ASSIGNED TASK: What you return should match the data below exactly, line for line.

ENTRIES SHOWN:
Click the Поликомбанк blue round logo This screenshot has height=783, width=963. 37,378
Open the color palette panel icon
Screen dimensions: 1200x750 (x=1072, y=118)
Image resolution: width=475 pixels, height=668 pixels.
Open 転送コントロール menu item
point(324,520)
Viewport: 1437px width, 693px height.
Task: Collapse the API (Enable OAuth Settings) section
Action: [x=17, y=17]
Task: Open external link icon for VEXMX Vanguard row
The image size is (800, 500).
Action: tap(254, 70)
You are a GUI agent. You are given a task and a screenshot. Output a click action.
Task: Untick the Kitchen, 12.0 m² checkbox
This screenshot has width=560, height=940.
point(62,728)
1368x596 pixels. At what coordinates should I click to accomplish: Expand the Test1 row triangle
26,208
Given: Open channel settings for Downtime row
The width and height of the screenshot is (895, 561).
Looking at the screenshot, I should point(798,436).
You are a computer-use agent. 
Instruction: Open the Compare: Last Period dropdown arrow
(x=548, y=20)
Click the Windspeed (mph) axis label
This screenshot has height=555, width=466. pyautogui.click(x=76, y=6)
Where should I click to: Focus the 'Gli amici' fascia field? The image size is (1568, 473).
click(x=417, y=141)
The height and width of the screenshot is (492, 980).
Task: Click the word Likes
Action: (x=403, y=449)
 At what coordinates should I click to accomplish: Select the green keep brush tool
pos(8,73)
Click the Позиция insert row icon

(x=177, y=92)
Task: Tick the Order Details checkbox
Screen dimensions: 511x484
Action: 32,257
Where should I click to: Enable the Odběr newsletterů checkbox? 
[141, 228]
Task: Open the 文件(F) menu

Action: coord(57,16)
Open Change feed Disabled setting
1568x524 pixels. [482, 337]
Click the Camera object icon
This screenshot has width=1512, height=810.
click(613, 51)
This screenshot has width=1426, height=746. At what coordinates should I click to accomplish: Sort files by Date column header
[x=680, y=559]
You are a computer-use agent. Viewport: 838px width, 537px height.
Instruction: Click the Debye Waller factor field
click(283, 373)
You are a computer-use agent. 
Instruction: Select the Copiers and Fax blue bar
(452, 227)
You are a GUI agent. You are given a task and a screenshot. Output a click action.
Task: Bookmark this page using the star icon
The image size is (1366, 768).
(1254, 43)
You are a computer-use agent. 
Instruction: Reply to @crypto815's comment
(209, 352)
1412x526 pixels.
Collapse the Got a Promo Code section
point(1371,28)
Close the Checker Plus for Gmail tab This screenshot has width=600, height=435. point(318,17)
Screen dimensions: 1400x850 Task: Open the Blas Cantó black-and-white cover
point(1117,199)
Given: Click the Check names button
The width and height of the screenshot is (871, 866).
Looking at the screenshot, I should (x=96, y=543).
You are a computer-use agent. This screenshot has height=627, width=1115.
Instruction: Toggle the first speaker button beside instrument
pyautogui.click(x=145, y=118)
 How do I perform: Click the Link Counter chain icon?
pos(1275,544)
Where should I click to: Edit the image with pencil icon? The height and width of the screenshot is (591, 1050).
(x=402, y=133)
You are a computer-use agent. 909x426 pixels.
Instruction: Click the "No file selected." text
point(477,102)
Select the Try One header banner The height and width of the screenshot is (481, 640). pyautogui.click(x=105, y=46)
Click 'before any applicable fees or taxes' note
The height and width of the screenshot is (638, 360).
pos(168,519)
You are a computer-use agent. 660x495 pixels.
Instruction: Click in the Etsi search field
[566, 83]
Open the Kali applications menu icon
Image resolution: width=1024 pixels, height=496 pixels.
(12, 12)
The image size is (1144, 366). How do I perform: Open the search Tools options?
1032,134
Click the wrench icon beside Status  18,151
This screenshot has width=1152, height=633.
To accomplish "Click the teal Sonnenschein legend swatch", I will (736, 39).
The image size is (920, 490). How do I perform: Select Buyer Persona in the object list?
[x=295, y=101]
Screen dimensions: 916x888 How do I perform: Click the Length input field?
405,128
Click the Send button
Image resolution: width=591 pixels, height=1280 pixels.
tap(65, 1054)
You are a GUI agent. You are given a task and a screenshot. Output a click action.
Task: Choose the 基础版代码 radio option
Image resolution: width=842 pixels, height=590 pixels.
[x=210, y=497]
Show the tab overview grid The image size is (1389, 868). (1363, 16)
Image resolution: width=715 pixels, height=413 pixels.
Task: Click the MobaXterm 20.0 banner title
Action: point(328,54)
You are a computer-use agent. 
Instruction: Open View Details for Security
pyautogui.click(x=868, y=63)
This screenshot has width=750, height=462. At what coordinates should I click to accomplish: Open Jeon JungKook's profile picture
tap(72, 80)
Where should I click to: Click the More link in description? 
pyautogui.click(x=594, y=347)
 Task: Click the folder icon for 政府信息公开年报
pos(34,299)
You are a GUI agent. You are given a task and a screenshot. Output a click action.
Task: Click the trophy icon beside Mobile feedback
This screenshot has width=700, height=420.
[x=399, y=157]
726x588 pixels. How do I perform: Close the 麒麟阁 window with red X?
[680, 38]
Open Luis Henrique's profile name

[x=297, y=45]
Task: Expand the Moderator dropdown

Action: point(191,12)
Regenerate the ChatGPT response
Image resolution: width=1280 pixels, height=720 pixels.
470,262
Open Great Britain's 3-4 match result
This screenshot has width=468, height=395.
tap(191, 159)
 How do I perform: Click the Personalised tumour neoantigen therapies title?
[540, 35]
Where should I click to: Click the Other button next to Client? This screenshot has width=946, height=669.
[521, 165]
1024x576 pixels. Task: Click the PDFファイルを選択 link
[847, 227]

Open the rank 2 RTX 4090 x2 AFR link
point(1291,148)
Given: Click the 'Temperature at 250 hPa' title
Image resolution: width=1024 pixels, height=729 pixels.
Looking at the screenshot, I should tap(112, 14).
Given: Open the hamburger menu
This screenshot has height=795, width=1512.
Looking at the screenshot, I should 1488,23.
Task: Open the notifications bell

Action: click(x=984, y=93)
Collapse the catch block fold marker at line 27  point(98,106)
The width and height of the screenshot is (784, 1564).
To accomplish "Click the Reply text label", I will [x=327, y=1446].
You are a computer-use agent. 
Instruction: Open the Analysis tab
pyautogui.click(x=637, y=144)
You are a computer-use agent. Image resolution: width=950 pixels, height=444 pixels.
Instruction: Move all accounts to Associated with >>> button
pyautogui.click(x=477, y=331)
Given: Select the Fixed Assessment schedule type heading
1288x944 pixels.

SOLVED EXERCISE:
Click the Поликомбанк blue round logo This screenshot has height=783, width=963. 37,378
Open the color palette panel icon
Screen dimensions: 1200x750 (x=1072, y=118)
Image resolution: width=475 pixels, height=668 pixels.
Open 転送コントロール menu item
point(324,520)
Viewport: 1437px width, 693px height.
Task: Collapse the API (Enable OAuth Settings) section
Action: [x=17, y=17]
Task: Open external link icon for VEXMX Vanguard row
The image size is (800, 500).
Action: tap(254, 70)
You are a GUI agent. You are given a task and a screenshot. Output a click action.
Task: Untick the Kitchen, 12.0 m² checkbox
This screenshot has width=560, height=940.
point(62,728)
1368x596 pixels. At what coordinates should I click to accomplish: Expand the Test1 row triangle
26,208
Given: Open channel settings for Downtime row
The width and height of the screenshot is (895, 561).
Looking at the screenshot, I should point(798,436).
You are a computer-use agent. 
Instruction: Open the Compare: Last Period dropdown arrow
(x=548, y=20)
Click the Windspeed (mph) axis label
This screenshot has height=555, width=466. pyautogui.click(x=76, y=6)
Where should I click to: Focus the 'Gli amici' fascia field? The image size is (1568, 473).
click(x=417, y=141)
The height and width of the screenshot is (492, 980).
Task: Click the word Likes
Action: (x=403, y=449)
 At what coordinates should I click to accomplish: Select the green keep brush tool
pos(8,73)
Click the Позиция insert row icon

(x=177, y=92)
Task: Tick the Order Details checkbox
Screen dimensions: 511x484
Action: 32,257
Where should I click to: Enable the Odběr newsletterů checkbox? 
[141, 228]
Task: Open the 文件(F) menu

Action: coord(57,16)
Open Change feed Disabled setting
1568x524 pixels. [482, 337]
Click the Camera object icon
This screenshot has width=1512, height=810.
click(613, 51)
This screenshot has width=1426, height=746. At what coordinates should I click to accomplish: Sort files by Date column header
[x=680, y=559]
You are a computer-use agent. Viewport: 838px width, 537px height.
Instruction: Click the Debye Waller factor field
click(283, 373)
You are a computer-use agent. 
Instruction: Select the Copiers and Fax blue bar
(452, 227)
You are a GUI agent. You are given a task and a screenshot. Output a click action.
Task: Bookmark this page using the star icon
The image size is (1366, 768).
(1254, 43)
You are a computer-use agent. 
Instruction: Reply to @crypto815's comment
(209, 352)
1412x526 pixels.
Collapse the Got a Promo Code section
point(1371,28)
Close the Checker Plus for Gmail tab This screenshot has width=600, height=435. point(318,17)
Screen dimensions: 1400x850 Task: Open the Blas Cantó black-and-white cover
point(1117,199)
Given: Click the Check names button
The width and height of the screenshot is (871, 866).
Looking at the screenshot, I should (x=96, y=543).
You are a computer-use agent. This screenshot has height=627, width=1115.
Instruction: Toggle the first speaker button beside instrument
pyautogui.click(x=145, y=118)
 How do I perform: Click the Link Counter chain icon?
pos(1275,544)
Where should I click to: Edit the image with pencil icon? The height and width of the screenshot is (591, 1050).
(x=402, y=133)
You are a computer-use agent. 909x426 pixels.
Instruction: Click the "No file selected." text
point(477,102)
Select the Try One header banner The height and width of the screenshot is (481, 640). pyautogui.click(x=105, y=46)
Click 'before any applicable fees or taxes' note
The height and width of the screenshot is (638, 360).
pos(168,519)
You are a computer-use agent. 660x495 pixels.
Instruction: Click in the Etsi search field
[566, 83]
Open the Kali applications menu icon
Image resolution: width=1024 pixels, height=496 pixels.
(12, 12)
The image size is (1144, 366). How do I perform: Open the search Tools options?
1032,134
Click the wrench icon beside Status  18,151
This screenshot has width=1152, height=633.
To accomplish "Click the teal Sonnenschein legend swatch", I will (736, 39).
The image size is (920, 490). How do I perform: Select Buyer Persona in the object list?
[x=295, y=101]
Screen dimensions: 916x888 How do I perform: Click the Length input field?
405,128
Click the Send button
Image resolution: width=591 pixels, height=1280 pixels.
tap(65, 1054)
You are a GUI agent. You are given a task and a screenshot. Output a click action.
Task: Choose the 基础版代码 radio option
Image resolution: width=842 pixels, height=590 pixels.
[x=210, y=497]
Show the tab overview grid The image size is (1389, 868). (1363, 16)
Image resolution: width=715 pixels, height=413 pixels.
Task: Click the MobaXterm 20.0 banner title
Action: point(328,54)
You are a computer-use agent. 
Instruction: Open View Details for Security
pyautogui.click(x=868, y=63)
This screenshot has width=750, height=462. At what coordinates should I click to accomplish: Open Jeon JungKook's profile picture
tap(72, 80)
Where should I click to: Click the More link in description? 
pyautogui.click(x=594, y=347)
 Task: Click the folder icon for 政府信息公开年报
pos(34,299)
You are a GUI agent. You are given a task and a screenshot. Output a click action.
Task: Click the trophy icon beside Mobile feedback
This screenshot has width=700, height=420.
[x=399, y=157]
726x588 pixels. How do I perform: Close the 麒麟阁 window with red X?
[680, 38]
Open Luis Henrique's profile name

[x=297, y=45]
Task: Expand the Moderator dropdown

Action: point(191,12)
Regenerate the ChatGPT response
Image resolution: width=1280 pixels, height=720 pixels.
470,262
Open Great Britain's 3-4 match result
This screenshot has width=468, height=395.
tap(191, 159)
 How do I perform: Click the Personalised tumour neoantigen therapies title?
[540, 35]
Where should I click to: Click the Other button next to Client? This screenshot has width=946, height=669.
[521, 165]
1024x576 pixels. Task: Click the PDFファイルを選択 link
[847, 227]

Open the rank 2 RTX 4090 x2 AFR link
point(1291,148)
Given: Click the 'Temperature at 250 hPa' title
Image resolution: width=1024 pixels, height=729 pixels.
Looking at the screenshot, I should tap(112, 14).
Given: Open the hamburger menu
This screenshot has height=795, width=1512.
Looking at the screenshot, I should 1488,23.
Task: Open the notifications bell

Action: click(x=984, y=93)
Collapse the catch block fold marker at line 27  point(98,106)
The width and height of the screenshot is (784, 1564).
To accomplish "Click the Reply text label", I will [x=327, y=1446].
You are a computer-use agent. 
Instruction: Open the Analysis tab
pyautogui.click(x=637, y=144)
You are a computer-use agent. Image resolution: width=950 pixels, height=444 pixels.
Instruction: Move all accounts to Associated with >>> button
pyautogui.click(x=477, y=331)
Given: Select the Fixed Assessment schedule type heading
1288x944 pixels.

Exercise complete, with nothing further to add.